Last weekend we managed to knock an item off of our summer bucket list: we attended an outdoor neighborhood festival!
Now for most Chicagoans, this is not a big deal…festivals happen every weekend, you go, you sight see, you drink beer/wine/iced coffee, and so on. However, for a bug phobic, debit card dependent person like myself, outdoor shopping is anxiety producing at best.
While chasing my child through the 53rd St Farmer’s market on Thursday (why were there so many signs with animals on them? Don’t they know my kid loooooves pictures of animals?) we saw a poster for the 57th St Art Fair taking place over the weekend.

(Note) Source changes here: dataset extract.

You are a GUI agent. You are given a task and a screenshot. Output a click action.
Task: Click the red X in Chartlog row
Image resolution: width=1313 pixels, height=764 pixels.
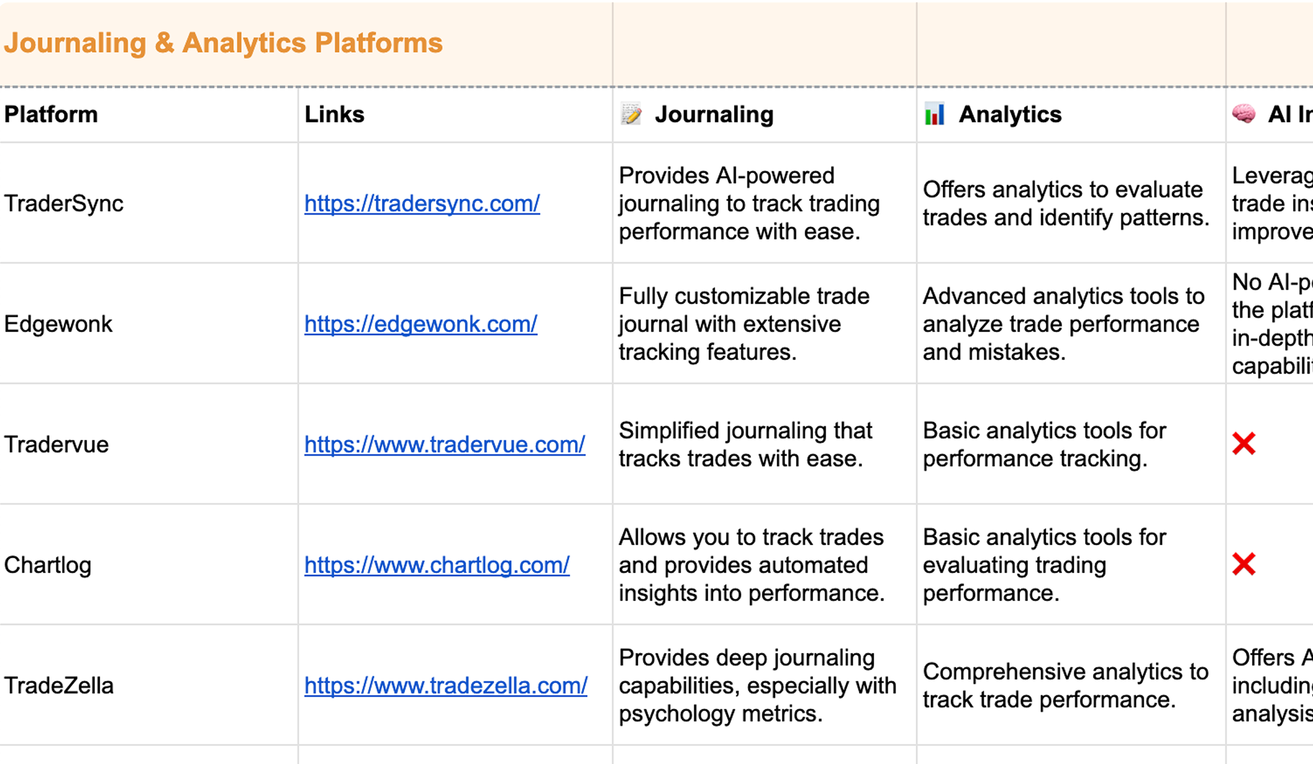(x=1243, y=565)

My first thought? I don’t like art. Not in a, “oh, I don’t understand it so I say dismissive things about it” way, but more in a “exactly whose home has a place waiting in it for a 6 ft tall painting of a rooster?” kind of way. But that’s ok.I go to art museums and admire the art others put in their homes with the appropriate amount of tilted head nodding and clucking about “perspective”. My second thought? My kid is going to break something and I’ll have to display said broken piece of art in my home forever to justify it’s inevitable $500+ price tag.
But I was feeling bold and plucky this weekend, so we threw caution to the wind (making sure we had money in our account, just in case) and headed out.
I wasn’t sure what to expect…it didn’t seem like an 80 degree day, oil paintings and a toddler nearing naptime could possibly go well, but I was pleasantly surprised. Here are the 3 things I learned while branching out and attempting to interject some culture into our weekend:
1) If you like to eat, festivals are where its at!
I don’t drink beer, and since I’m still nursing, I limit my wine intake to a measly glass at a time, so festivals involving heavy drinking have lost their charm these days. However, I forgot that my deep and abiding love of fried foods could be well taken care of by the many vendors hawking their tasty, greasy wares.
2) This is why people like Chicago in the summer
After months of waking up to cold floors and snow buried cars I’m pretty sure no one gives a damn what’s being sold, everyone is just happy to be out and about. So happy in fact, that the normally annoying crying kids and weird guys who stand too close to you when they talk are completely enchanting. Shoot, the guy handing our pamphlets about why I’m going to hell is even vaguely less aggravating when the sun is shining.
3) It’s about the people watching, duh!
As much of a spectacle as we were, with the nursing on street corners and then carrying a passed out toddler on my back so his limp arms can smack anyone who is standing too close when I turn the corner, there were many other folks strutting about demonstrating the amazing diversity of the Hyde Park area. Including one woman who may have been wearing a piece of jewelry and clothing from every vendor at the fair. God Bless you lady for supporting local artists!
Now, you may be wondering what I learned about art from visiting this historic art venue. The answer: nothing. Not for any lack of opportunities to, but simply because for us, the art simply provided a colorful backdrop for the chance to remind ourselves why we haven’t made the run for the ‘burbs.
What’s your favorite summer festival in the Chi?